Source data
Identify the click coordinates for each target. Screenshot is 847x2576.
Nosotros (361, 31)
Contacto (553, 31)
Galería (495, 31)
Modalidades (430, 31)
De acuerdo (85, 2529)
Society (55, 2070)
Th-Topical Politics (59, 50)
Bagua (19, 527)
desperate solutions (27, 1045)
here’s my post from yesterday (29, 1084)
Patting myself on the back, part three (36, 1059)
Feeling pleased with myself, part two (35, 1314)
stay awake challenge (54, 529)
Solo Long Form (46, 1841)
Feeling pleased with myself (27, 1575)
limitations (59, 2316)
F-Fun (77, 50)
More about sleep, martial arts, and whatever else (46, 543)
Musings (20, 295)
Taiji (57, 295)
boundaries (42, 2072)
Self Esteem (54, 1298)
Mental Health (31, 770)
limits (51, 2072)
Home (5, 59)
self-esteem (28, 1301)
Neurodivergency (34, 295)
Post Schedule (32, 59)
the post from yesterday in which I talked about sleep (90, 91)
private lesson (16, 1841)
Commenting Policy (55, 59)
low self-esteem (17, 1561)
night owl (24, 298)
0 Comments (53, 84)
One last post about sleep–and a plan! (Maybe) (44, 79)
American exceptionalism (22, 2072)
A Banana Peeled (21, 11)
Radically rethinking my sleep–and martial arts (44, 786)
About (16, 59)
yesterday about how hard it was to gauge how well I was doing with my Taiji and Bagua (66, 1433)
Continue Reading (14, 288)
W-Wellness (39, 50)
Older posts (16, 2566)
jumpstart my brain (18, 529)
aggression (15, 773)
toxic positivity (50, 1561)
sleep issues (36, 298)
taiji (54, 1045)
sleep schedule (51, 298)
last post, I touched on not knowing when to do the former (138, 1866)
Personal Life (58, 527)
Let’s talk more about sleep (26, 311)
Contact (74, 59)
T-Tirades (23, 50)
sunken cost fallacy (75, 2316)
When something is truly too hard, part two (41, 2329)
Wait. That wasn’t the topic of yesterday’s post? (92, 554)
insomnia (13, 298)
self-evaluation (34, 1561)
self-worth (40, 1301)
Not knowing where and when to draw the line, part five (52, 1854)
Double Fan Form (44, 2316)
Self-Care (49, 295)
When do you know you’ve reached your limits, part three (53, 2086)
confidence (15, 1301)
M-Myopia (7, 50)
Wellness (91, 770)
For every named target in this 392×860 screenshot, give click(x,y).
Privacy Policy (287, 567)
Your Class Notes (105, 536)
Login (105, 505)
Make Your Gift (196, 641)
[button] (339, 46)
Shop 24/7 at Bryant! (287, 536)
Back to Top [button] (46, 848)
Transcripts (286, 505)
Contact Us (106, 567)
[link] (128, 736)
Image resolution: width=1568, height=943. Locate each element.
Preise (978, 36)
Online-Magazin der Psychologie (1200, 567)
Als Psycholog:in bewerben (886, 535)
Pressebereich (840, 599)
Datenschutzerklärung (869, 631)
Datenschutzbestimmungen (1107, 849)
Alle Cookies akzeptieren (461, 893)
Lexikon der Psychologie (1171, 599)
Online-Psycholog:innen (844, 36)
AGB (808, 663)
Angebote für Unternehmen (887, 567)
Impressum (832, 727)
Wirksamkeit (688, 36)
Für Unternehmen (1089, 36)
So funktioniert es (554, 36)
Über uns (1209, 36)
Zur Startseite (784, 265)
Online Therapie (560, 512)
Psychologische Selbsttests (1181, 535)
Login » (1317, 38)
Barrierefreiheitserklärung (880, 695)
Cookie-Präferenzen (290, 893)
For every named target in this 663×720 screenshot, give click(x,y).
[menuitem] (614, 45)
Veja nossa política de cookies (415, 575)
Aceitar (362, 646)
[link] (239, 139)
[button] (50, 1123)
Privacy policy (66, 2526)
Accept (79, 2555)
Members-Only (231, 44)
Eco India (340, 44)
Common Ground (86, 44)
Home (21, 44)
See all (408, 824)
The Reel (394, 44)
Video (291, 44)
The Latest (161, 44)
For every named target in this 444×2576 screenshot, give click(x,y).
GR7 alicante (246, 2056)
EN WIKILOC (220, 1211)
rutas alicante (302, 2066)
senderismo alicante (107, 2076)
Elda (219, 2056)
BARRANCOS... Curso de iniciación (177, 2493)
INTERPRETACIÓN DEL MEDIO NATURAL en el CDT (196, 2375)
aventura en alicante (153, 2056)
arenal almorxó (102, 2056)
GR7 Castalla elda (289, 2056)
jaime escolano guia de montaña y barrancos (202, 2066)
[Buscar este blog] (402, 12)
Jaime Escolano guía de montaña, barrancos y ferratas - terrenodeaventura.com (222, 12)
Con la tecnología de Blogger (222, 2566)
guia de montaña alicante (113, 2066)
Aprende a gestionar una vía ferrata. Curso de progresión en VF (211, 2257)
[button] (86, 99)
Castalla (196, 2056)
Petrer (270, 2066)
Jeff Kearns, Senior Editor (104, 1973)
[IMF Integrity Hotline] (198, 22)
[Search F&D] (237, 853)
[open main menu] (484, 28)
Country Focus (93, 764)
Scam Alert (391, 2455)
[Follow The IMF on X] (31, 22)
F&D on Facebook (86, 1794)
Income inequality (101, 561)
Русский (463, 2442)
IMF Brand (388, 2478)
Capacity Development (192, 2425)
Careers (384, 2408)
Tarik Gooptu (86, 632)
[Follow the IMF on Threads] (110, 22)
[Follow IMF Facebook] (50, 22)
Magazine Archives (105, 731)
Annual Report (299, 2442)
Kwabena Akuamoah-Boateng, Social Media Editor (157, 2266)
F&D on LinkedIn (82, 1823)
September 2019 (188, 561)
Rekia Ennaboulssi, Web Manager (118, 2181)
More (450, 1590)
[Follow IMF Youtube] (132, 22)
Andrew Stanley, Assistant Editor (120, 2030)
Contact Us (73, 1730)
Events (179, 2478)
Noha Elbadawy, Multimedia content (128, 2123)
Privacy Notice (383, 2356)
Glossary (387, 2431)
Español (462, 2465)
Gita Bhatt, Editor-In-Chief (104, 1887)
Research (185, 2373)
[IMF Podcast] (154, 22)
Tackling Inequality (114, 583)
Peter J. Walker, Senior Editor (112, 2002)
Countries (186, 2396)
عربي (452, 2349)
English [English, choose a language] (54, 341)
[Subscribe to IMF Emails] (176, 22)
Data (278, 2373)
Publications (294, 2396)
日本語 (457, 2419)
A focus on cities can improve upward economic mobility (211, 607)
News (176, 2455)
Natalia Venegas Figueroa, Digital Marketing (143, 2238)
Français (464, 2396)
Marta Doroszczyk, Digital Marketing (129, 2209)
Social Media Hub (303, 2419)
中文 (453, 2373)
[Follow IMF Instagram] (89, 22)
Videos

> Given problem:
Express the records above as a JSON list of strings, one string per line, covering everything from the line containing "Русский (463, 2442)" down to the line containing "English [English, choose", both included. Leave out blank lines.

> Result of the exercise:
[
  "Русский (463, 2442)",
  "IMF Brand (388, 2478)",
  "Capacity Development (192, 2425)",
  "Careers (384, 2408)",
  "Tarik Gooptu (86, 632)",
  "[Follow the IMF on Threads] (110, 22)",
  "[Follow IMF Facebook] (50, 22)",
  "Magazine Archives (105, 731)",
  "Annual Report (299, 2442)",
  "Kwabena Akuamoah-Boateng, Social Media Editor (157, 2266)",
  "F&D on LinkedIn (82, 1823)",
  "September 2019 (188, 561)",
  "Rekia Ennaboulssi, Web Manager (118, 2181)",
  "More (450, 1590)",
  "[Follow IMF Youtube] (132, 22)",
  "Andrew Stanley, Assistant Editor (120, 2030)",
  "Contact Us (73, 1730)",
  "Events (179, 2478)",
  "Noha Elbadawy, Multimedia content (128, 2123)",
  "Privacy Notice (383, 2356)",
  "Glossary (387, 2431)",
  "Español (462, 2465)",
  "Gita Bhatt, Editor-In-Chief (104, 1887)",
  "Research (185, 2373)",
  "[IMF Podcast] (154, 22)",
  "Tackling Inequality (114, 583)",
  "Peter J. Walker, Senior Editor (112, 2002)",
  "Countries (186, 2396)",
  "عربي (452, 2349)",
  "English [English, choose a language] (54, 341)"
]